We hasten to add that we have not considered the merits of the claims now asserted by Minerve and Zantop and express no opinion on them. We say only that to the extent that they assert grounds other than facial preemption, they were not resolved by our prior opinion. The appropriateness of further preliminary relief pending adjudication of these claims is for the district court to determine in the first instance according to the usual standards applicable to requests for such relief.

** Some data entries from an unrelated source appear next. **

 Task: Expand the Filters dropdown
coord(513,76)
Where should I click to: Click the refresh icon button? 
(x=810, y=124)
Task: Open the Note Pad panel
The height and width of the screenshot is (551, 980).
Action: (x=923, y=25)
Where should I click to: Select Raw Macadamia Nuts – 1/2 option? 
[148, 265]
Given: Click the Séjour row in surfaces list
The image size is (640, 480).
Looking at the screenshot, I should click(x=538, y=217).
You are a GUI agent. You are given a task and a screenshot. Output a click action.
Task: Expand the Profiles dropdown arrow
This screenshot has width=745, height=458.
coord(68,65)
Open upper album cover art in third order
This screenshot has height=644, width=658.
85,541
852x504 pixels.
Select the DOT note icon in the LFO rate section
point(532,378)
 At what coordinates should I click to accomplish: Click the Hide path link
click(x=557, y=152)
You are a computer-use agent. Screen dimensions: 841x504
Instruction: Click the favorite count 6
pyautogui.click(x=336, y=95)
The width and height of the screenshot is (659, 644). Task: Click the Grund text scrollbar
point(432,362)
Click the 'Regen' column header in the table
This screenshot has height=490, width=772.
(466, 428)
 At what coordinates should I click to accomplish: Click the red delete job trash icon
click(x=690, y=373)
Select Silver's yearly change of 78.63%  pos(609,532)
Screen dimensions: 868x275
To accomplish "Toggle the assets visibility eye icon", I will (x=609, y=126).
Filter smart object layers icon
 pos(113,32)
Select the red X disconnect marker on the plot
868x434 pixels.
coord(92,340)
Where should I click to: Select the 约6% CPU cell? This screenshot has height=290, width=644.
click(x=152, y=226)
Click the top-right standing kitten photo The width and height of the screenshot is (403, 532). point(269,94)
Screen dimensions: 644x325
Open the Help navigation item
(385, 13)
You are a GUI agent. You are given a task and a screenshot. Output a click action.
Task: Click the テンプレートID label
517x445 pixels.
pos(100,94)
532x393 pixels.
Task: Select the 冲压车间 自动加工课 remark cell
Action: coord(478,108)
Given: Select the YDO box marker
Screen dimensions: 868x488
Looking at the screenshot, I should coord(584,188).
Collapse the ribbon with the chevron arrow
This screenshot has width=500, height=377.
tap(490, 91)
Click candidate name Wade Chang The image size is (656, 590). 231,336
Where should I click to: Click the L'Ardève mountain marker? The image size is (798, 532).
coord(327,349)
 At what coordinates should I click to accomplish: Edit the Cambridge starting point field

2. The Petition for Rehearing

We have considered the carriers’ claim that Congress and/or the FAA have adopted a policy precluding local airport proprietors from enacting noise regulations affecting Stage 1 aircraft purchased by carriers after promulgation of the Fleet Compliance Program. We have considered *131the materials cited and conclude they are inapposite. We note further that a policy mandating gradual change to quieter aircraft for some carriers in advance of the date fixed for the complete change in fleet composition for all carriers by no means implies that carriers subject only to the final date have a federally protected right to increase the interim cumulative noise they cause by using aircraft discarded by carriers subject to gradual change. To the contrary, that result would be inconsistent with the federal goal of a gradual decrease in cumulative noise. We deny the petition for rehearing.

3. Conclusion

The motion for recall and clarification of the mandate is denied in light of the foregoing discussion. The motion for injunc-tive relief pending appeal is granted to the limited extent previously indicated in the anticipation of a prompt request. for remand by the district court. The motion for an expedited appeal, which may well become moot, need not be decided at this time. The petition for rehearing is denied.

. At the March 6, 1984 hearing, counsel for the Port Authority argued to the district court that our prior opinion had "certainly found that you could have a rule that allowed some Stage 1 aircraft of certain carriers to fly and other Stage 1 aircraft of other carriers not to fly." If counsel meant by that comment that we had considered and rejected all of the discrimination claims now sought to be presented to the district court, he was mistaken. We had been urged to hold that the Interim Rule was not a bona fide regulation of noise and for that reason was beyond the local regulatory power of the Port Authority because the Rule distinguished among Stage 1 aircraft of the various carriers. We rejected the argument that this distinction undermined the noise-reducing potential of the Rule, and we therefore rejected this basis for claiming facial preemption of the Rule. We did not decide, and had no factual basis for deciding, whether the Rule, as applied, creates an unlawful discrimination.